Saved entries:

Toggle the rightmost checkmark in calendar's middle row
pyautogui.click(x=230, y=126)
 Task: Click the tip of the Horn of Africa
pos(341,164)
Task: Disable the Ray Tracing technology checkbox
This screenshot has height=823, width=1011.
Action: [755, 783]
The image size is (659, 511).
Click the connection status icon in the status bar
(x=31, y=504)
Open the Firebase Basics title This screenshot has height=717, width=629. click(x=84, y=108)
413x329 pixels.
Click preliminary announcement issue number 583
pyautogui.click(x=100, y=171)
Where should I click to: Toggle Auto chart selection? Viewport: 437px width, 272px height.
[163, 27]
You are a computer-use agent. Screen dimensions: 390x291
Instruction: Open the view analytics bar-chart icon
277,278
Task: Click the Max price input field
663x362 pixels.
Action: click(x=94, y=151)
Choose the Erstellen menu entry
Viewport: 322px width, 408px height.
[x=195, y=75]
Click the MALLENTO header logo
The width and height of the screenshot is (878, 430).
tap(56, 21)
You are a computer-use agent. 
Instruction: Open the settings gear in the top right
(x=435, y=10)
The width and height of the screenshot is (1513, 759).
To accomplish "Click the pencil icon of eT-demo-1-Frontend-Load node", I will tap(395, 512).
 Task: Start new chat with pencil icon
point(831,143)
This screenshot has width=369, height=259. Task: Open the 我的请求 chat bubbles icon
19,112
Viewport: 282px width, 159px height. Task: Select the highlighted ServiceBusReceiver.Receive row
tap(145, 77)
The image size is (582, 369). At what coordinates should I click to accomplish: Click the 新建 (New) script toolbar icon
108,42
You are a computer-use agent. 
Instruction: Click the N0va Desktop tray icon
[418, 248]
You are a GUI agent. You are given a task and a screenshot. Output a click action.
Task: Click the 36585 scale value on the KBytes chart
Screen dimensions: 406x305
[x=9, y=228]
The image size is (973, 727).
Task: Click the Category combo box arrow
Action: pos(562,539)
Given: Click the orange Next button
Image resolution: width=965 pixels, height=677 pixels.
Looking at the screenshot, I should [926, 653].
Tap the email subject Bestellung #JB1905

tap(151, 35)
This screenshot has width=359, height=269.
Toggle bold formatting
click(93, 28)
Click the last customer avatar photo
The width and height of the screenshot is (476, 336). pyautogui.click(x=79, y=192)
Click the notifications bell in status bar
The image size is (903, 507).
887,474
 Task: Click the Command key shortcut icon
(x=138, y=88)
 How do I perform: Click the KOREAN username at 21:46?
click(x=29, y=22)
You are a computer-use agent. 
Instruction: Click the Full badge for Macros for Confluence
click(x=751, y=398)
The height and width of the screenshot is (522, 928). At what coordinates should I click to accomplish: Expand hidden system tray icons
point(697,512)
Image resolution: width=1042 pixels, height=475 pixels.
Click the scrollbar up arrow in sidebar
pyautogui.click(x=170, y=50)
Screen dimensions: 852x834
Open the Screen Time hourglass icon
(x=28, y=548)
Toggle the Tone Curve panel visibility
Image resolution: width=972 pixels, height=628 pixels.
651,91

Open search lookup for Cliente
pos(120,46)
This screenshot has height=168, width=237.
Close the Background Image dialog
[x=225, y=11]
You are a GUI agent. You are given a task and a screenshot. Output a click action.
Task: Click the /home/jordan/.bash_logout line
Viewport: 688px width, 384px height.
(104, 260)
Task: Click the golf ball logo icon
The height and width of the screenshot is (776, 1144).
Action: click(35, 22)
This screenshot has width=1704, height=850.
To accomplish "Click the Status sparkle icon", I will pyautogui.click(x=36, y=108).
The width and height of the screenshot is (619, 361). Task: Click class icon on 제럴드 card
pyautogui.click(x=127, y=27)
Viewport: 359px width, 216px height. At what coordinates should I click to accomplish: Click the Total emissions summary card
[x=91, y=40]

**Exercise:**
Copy out each line of the records character for character.

**Problem solution:**
Toggle the rightmost checkmark in calendar's middle row
pyautogui.click(x=230, y=126)
 Task: Click the tip of the Horn of Africa
pos(341,164)
Task: Disable the Ray Tracing technology checkbox
This screenshot has height=823, width=1011.
Action: [755, 783]
The image size is (659, 511).
Click the connection status icon in the status bar
(x=31, y=504)
Open the Firebase Basics title This screenshot has height=717, width=629. click(x=84, y=108)
413x329 pixels.
Click preliminary announcement issue number 583
pyautogui.click(x=100, y=171)
Where should I click to: Toggle Auto chart selection? Viewport: 437px width, 272px height.
[163, 27]
You are a computer-use agent. Screen dimensions: 390x291
Instruction: Open the view analytics bar-chart icon
277,278
Task: Click the Max price input field
663x362 pixels.
Action: click(x=94, y=151)
Choose the Erstellen menu entry
Viewport: 322px width, 408px height.
[x=195, y=75]
Click the MALLENTO header logo
The width and height of the screenshot is (878, 430).
tap(56, 21)
You are a computer-use agent. 
Instruction: Open the settings gear in the top right
(x=435, y=10)
The width and height of the screenshot is (1513, 759).
To accomplish "Click the pencil icon of eT-demo-1-Frontend-Load node", I will tap(395, 512).
 Task: Start new chat with pencil icon
point(831,143)
This screenshot has width=369, height=259. Task: Open the 我的请求 chat bubbles icon
19,112
Viewport: 282px width, 159px height. Task: Select the highlighted ServiceBusReceiver.Receive row
tap(145, 77)
The image size is (582, 369). At what coordinates should I click to accomplish: Click the 新建 (New) script toolbar icon
108,42
You are a computer-use agent. 
Instruction: Click the N0va Desktop tray icon
[418, 248]
You are a GUI agent. You are given a task and a screenshot. Output a click action.
Task: Click the 36585 scale value on the KBytes chart
Screen dimensions: 406x305
[x=9, y=228]
The image size is (973, 727).
Task: Click the Category combo box arrow
Action: pos(562,539)
Given: Click the orange Next button
Image resolution: width=965 pixels, height=677 pixels.
Looking at the screenshot, I should [926, 653].
Tap the email subject Bestellung #JB1905

tap(151, 35)
This screenshot has width=359, height=269.
Toggle bold formatting
click(93, 28)
Click the last customer avatar photo
The width and height of the screenshot is (476, 336). pyautogui.click(x=79, y=192)
Click the notifications bell in status bar
The image size is (903, 507).
887,474
 Task: Click the Command key shortcut icon
(x=138, y=88)
 How do I perform: Click the KOREAN username at 21:46?
click(x=29, y=22)
You are a computer-use agent. 
Instruction: Click the Full badge for Macros for Confluence
click(x=751, y=398)
The height and width of the screenshot is (522, 928). At what coordinates should I click to accomplish: Expand hidden system tray icons
point(697,512)
Image resolution: width=1042 pixels, height=475 pixels.
Click the scrollbar up arrow in sidebar
pyautogui.click(x=170, y=50)
Screen dimensions: 852x834
Open the Screen Time hourglass icon
(x=28, y=548)
Toggle the Tone Curve panel visibility
Image resolution: width=972 pixels, height=628 pixels.
651,91

Open search lookup for Cliente
pos(120,46)
This screenshot has height=168, width=237.
Close the Background Image dialog
[x=225, y=11]
You are a GUI agent. You are given a task and a screenshot. Output a click action.
Task: Click the /home/jordan/.bash_logout line
Viewport: 688px width, 384px height.
(104, 260)
Task: Click the golf ball logo icon
The height and width of the screenshot is (776, 1144).
Action: click(35, 22)
This screenshot has width=1704, height=850.
To accomplish "Click the Status sparkle icon", I will pyautogui.click(x=36, y=108).
The width and height of the screenshot is (619, 361). Task: Click class icon on 제럴드 card
pyautogui.click(x=127, y=27)
Viewport: 359px width, 216px height. At what coordinates should I click to accomplish: Click the Total emissions summary card
[x=91, y=40]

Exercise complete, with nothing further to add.